Alexander's Bridge ostensibly is about one man's mid-life crisis and the extra-marital affair resulting from his attempt to re-capture his youth. Like every other Cather novel I've ever read, however, the plot only scratches the surface of the novel's substance. At novel's beginning, Bartley Alexander is just becoming aware of the depth of his quotidian disquiet. On a trip to London, upon reflecting on his life, "He found himself living exactly the kind of life he had determined to escape." When he soon crosses paths with the love of his youth, his life veers in a direction he didn't anticipate but probably should have. That's what lack of self-awareness gets us, I think. We don't know ourselves well enough to realize we're miserable until we do something drastic, like stray from a marriage.

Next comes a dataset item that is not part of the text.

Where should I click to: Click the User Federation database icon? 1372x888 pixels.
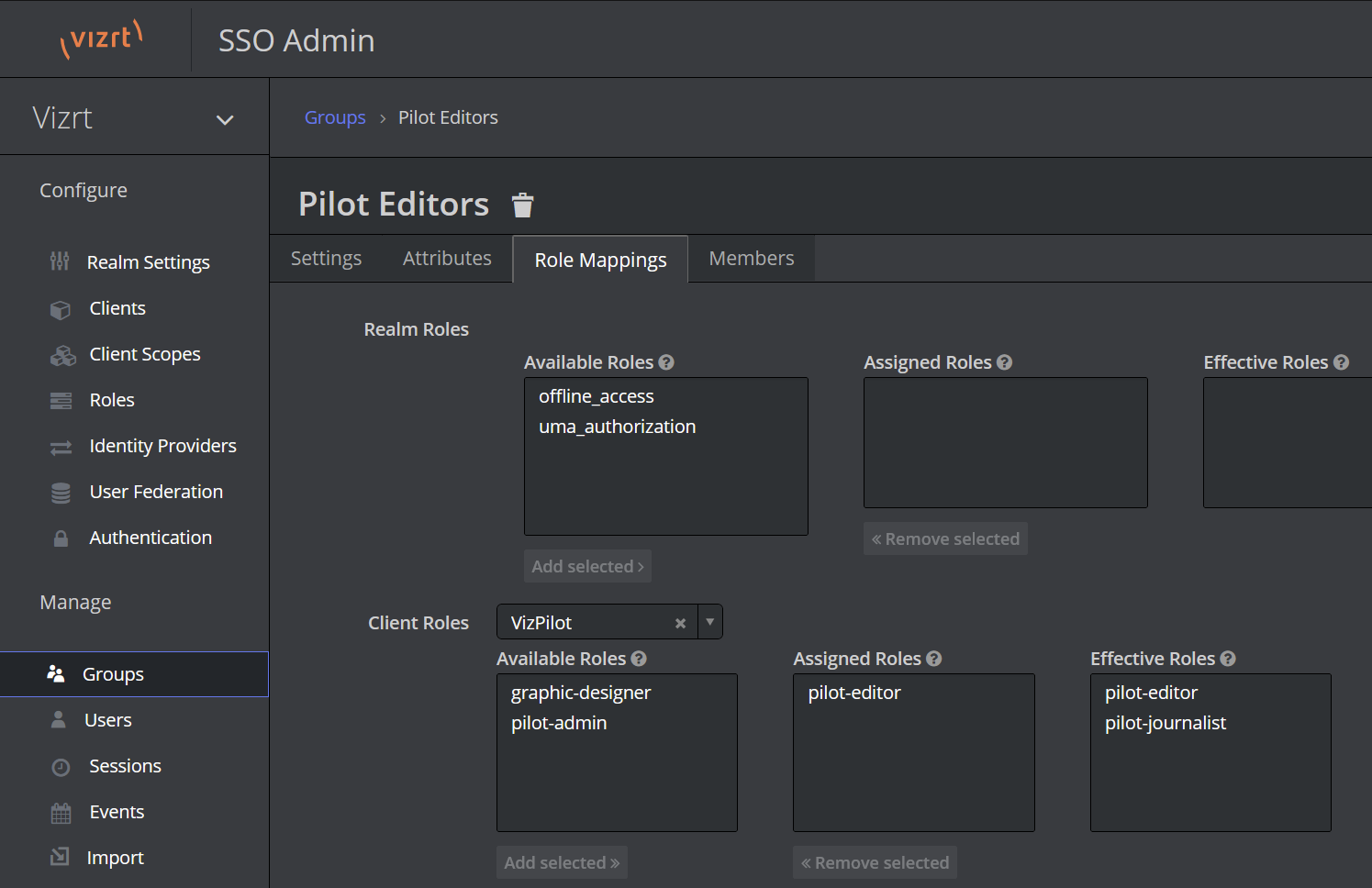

Given the author's age at the time of her writing this novel, I wonder if she were beginning herself to feel the "dulling weariness of on-coming middle age." Maybe the approach of the "dead calm of middle life" is what prompted her after the publication of Alexander's Bridge to embrace herself as a novelist and shrug off the interference of the daily grind. I do think we all come to a time in our lives when we have to start living our true selves, letting go of social expectations, and accepting that our own path very well may not follow the "accepted" way. Thank goodness for the bravery Willa Cather found to follow her path, which allows us today the gift of passages like this one:
"After all, life doesn't offer a man much. You work like the devil and think you're getting on, and suddenly you discover that you've only been getting yourself tied up. A million details drink you dry. Your life keeps going for things you don't want, and all the while you are being built alive into a social structure you don't care a rap about. I sometimes wonder what sort of chap I'd have been if I hadn't been this sort; I want to go and live out his potentialities, too."
As I learn about Cather's life, I begin to suspect that the variance in her work is a reflection of her complex, complicated personality. In the prologue she wrote to Alexander's Bridge, she seems to be apologizing for its not being like her later work. I love My Antonia; it's one of my favorite novels, but some of her other work...not so much. While Alexander's Bridge isn't in the same vein nor of the same caliber as My Antonia, I found it to be much more enjoyable than some of her other work (The Professor's House, for one). Maybe a re-read of those novels will help me understand what I missed the first time. I wonder if I was just disappointed in them because they weren't My Antonia, and then I went into Alexander's Bridge expecting to be disappointed and was thus pleasantly surprised. I'm a perverse person that way. Don't tell me I'm going to like something, or I won't, and vice versa. I'm going stop trying to analyze it and just be thankful for a such a good experience to kick off my quest to know Cather more fully. Next up are her first three short stories and then on to O Pioneers! Read along if you'd like!
5 comments:
I love the sound of this one...thanks for sharing.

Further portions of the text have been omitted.